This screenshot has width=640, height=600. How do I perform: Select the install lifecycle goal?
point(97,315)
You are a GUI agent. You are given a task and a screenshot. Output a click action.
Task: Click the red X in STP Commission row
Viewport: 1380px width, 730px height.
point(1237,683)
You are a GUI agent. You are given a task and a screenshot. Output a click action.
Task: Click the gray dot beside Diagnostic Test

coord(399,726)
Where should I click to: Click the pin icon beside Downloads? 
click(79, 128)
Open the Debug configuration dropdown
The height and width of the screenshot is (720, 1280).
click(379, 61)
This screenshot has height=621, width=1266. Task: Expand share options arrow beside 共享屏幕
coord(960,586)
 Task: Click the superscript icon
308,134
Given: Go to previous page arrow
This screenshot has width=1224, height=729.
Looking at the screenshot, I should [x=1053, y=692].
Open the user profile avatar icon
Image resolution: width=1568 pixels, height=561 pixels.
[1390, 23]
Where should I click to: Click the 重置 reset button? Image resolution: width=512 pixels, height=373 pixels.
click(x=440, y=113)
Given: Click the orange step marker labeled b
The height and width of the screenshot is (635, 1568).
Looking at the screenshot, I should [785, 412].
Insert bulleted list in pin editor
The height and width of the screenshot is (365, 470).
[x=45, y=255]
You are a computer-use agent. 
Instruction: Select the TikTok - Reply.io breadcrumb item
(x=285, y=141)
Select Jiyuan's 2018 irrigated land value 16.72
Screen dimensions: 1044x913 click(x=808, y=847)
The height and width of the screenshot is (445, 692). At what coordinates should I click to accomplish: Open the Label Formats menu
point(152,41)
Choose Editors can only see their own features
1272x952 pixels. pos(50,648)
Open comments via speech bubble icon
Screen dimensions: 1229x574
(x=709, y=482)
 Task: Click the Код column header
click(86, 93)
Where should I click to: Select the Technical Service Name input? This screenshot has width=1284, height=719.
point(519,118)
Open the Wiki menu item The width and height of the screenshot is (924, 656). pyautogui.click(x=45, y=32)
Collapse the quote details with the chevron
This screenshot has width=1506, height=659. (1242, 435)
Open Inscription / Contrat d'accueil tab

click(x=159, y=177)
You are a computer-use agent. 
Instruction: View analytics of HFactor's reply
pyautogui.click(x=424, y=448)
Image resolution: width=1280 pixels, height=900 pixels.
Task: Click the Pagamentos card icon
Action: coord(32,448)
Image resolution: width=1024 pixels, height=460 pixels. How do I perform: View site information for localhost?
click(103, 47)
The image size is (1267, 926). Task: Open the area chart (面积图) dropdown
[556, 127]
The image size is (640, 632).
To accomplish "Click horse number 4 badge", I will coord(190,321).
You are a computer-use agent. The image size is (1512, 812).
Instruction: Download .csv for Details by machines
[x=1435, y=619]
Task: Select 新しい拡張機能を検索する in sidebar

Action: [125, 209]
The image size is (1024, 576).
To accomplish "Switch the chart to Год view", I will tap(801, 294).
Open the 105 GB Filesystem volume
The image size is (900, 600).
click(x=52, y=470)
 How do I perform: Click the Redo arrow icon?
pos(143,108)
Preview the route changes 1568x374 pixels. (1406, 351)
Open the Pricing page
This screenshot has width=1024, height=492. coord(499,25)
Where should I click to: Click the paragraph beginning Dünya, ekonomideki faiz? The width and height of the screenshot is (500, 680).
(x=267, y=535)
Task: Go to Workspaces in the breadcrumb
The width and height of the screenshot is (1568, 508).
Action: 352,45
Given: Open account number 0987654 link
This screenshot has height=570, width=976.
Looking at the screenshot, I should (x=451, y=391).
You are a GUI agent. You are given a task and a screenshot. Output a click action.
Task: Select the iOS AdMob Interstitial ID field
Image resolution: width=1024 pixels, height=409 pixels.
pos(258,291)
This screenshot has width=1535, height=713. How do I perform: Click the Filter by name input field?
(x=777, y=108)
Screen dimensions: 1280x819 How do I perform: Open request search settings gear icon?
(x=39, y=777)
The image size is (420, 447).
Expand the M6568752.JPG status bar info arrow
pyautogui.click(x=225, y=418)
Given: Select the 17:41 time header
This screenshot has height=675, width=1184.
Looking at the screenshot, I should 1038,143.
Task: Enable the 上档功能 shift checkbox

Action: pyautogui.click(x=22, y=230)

# # # #

Please output every record, keeping each line exact.

This screenshot has width=640, height=600. How do I perform: Select the install lifecycle goal?
point(97,315)
You are a GUI agent. You are given a task and a screenshot. Output a click action.
Task: Click the red X in STP Commission row
Viewport: 1380px width, 730px height.
point(1237,683)
You are a GUI agent. You are given a task and a screenshot. Output a click action.
Task: Click the gray dot beside Diagnostic Test

coord(399,726)
Where should I click to: Click the pin icon beside Downloads? 
click(79, 128)
Open the Debug configuration dropdown
The height and width of the screenshot is (720, 1280).
click(379, 61)
This screenshot has height=621, width=1266. Task: Expand share options arrow beside 共享屏幕
coord(960,586)
 Task: Click the superscript icon
308,134
Given: Go to previous page arrow
This screenshot has width=1224, height=729.
Looking at the screenshot, I should [x=1053, y=692].
Open the user profile avatar icon
Image resolution: width=1568 pixels, height=561 pixels.
[1390, 23]
Where should I click to: Click the 重置 reset button? Image resolution: width=512 pixels, height=373 pixels.
click(x=440, y=113)
Given: Click the orange step marker labeled b
The height and width of the screenshot is (635, 1568).
Looking at the screenshot, I should [785, 412].
Insert bulleted list in pin editor
The height and width of the screenshot is (365, 470).
[x=45, y=255]
You are a computer-use agent. 
Instruction: Select the TikTok - Reply.io breadcrumb item
(x=285, y=141)
Select Jiyuan's 2018 irrigated land value 16.72
Screen dimensions: 1044x913 click(x=808, y=847)
The height and width of the screenshot is (445, 692). At what coordinates should I click to accomplish: Open the Label Formats menu
point(152,41)
Choose Editors can only see their own features
1272x952 pixels. pos(50,648)
Open comments via speech bubble icon
Screen dimensions: 1229x574
(x=709, y=482)
 Task: Click the Код column header
click(86, 93)
Where should I click to: Select the Technical Service Name input? This screenshot has width=1284, height=719.
point(519,118)
Open the Wiki menu item The width and height of the screenshot is (924, 656). pyautogui.click(x=45, y=32)
Collapse the quote details with the chevron
This screenshot has width=1506, height=659. (1242, 435)
Open Inscription / Contrat d'accueil tab

click(x=159, y=177)
You are a computer-use agent. 
Instruction: View analytics of HFactor's reply
pyautogui.click(x=424, y=448)
Image resolution: width=1280 pixels, height=900 pixels.
Task: Click the Pagamentos card icon
Action: coord(32,448)
Image resolution: width=1024 pixels, height=460 pixels. How do I perform: View site information for localhost?
click(103, 47)
The image size is (1267, 926). Task: Open the area chart (面积图) dropdown
[556, 127]
The image size is (640, 632).
To accomplish "Click horse number 4 badge", I will coord(190,321).
You are a computer-use agent. The image size is (1512, 812).
Instruction: Download .csv for Details by machines
[x=1435, y=619]
Task: Select 新しい拡張機能を検索する in sidebar

Action: [125, 209]
The image size is (1024, 576).
To accomplish "Switch the chart to Год view", I will tap(801, 294).
Open the 105 GB Filesystem volume
The image size is (900, 600).
click(x=52, y=470)
 How do I perform: Click the Redo arrow icon?
pos(143,108)
Preview the route changes 1568x374 pixels. (1406, 351)
Open the Pricing page
This screenshot has width=1024, height=492. coord(499,25)
Where should I click to: Click the paragraph beginning Dünya, ekonomideki faiz? The width and height of the screenshot is (500, 680).
(x=267, y=535)
Task: Go to Workspaces in the breadcrumb
The width and height of the screenshot is (1568, 508).
Action: 352,45
Given: Open account number 0987654 link
This screenshot has height=570, width=976.
Looking at the screenshot, I should (x=451, y=391).
You are a GUI agent. You are given a task and a screenshot. Output a click action.
Task: Select the iOS AdMob Interstitial ID field
Image resolution: width=1024 pixels, height=409 pixels.
pos(258,291)
This screenshot has width=1535, height=713. How do I perform: Click the Filter by name input field?
(x=777, y=108)
Screen dimensions: 1280x819 How do I perform: Open request search settings gear icon?
(x=39, y=777)
The image size is (420, 447).
Expand the M6568752.JPG status bar info arrow
pyautogui.click(x=225, y=418)
Given: Select the 17:41 time header
This screenshot has height=675, width=1184.
Looking at the screenshot, I should 1038,143.
Task: Enable the 上档功能 shift checkbox

Action: pyautogui.click(x=22, y=230)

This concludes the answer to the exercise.